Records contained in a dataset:
◇ ◇ ◇ ◇ ◇ ◇ ◇

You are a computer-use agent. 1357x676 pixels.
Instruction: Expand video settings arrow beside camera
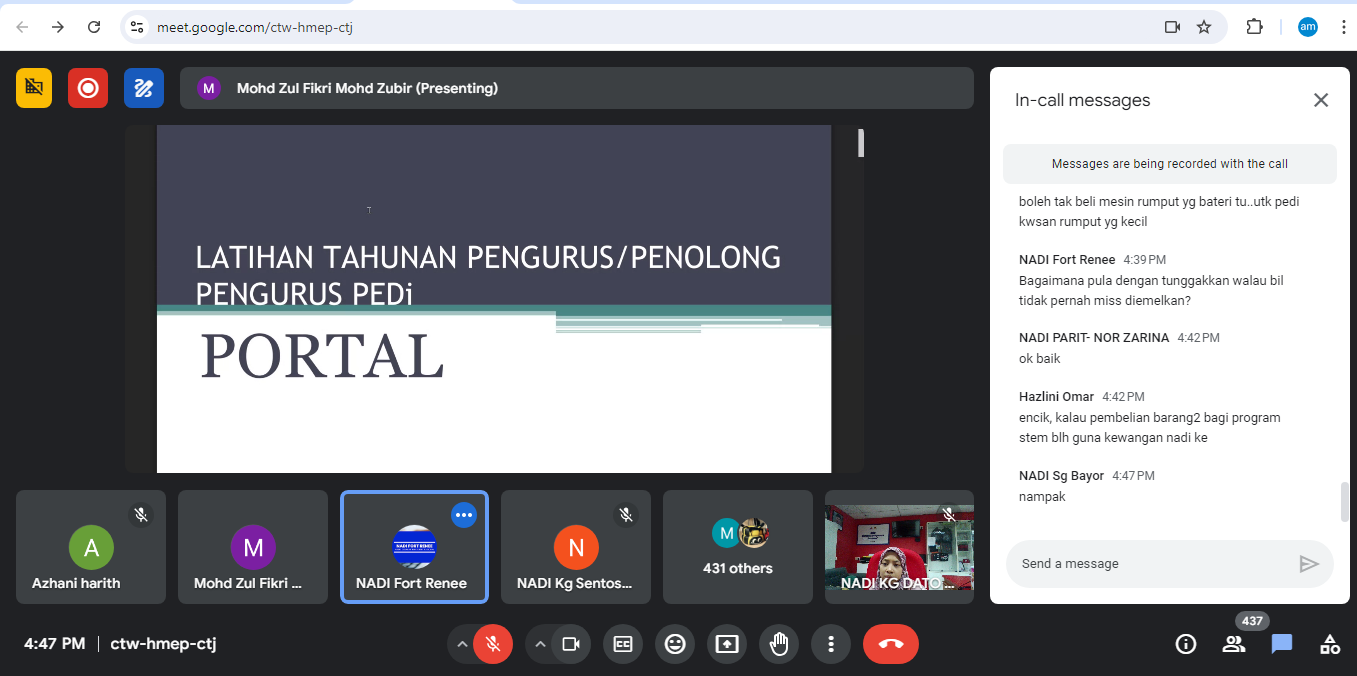pyautogui.click(x=540, y=644)
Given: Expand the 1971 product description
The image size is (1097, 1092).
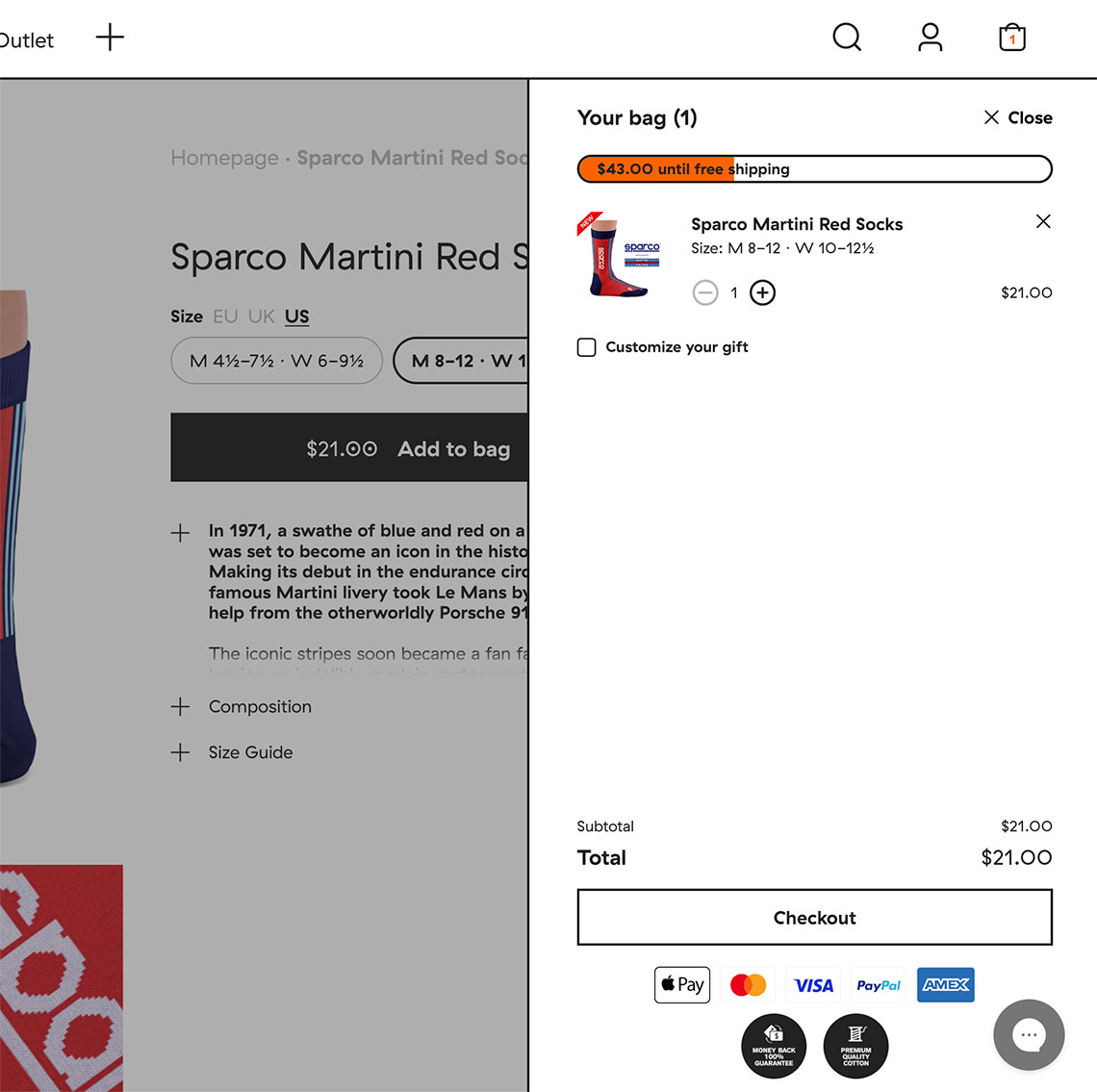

◇ ◇ ◇ ◇ ◇ ◇ ◇

◆ **Task prompt**
Each entry needs to be retyped exactly; the pictures stay out.

◆ **Exercise response**
You are a computer-use agent. 1357x676 pixels.
Instruction: Expand video settings arrow beside camera
pyautogui.click(x=540, y=644)
Given: Expand the 1971 product description
The image size is (1097, 1092).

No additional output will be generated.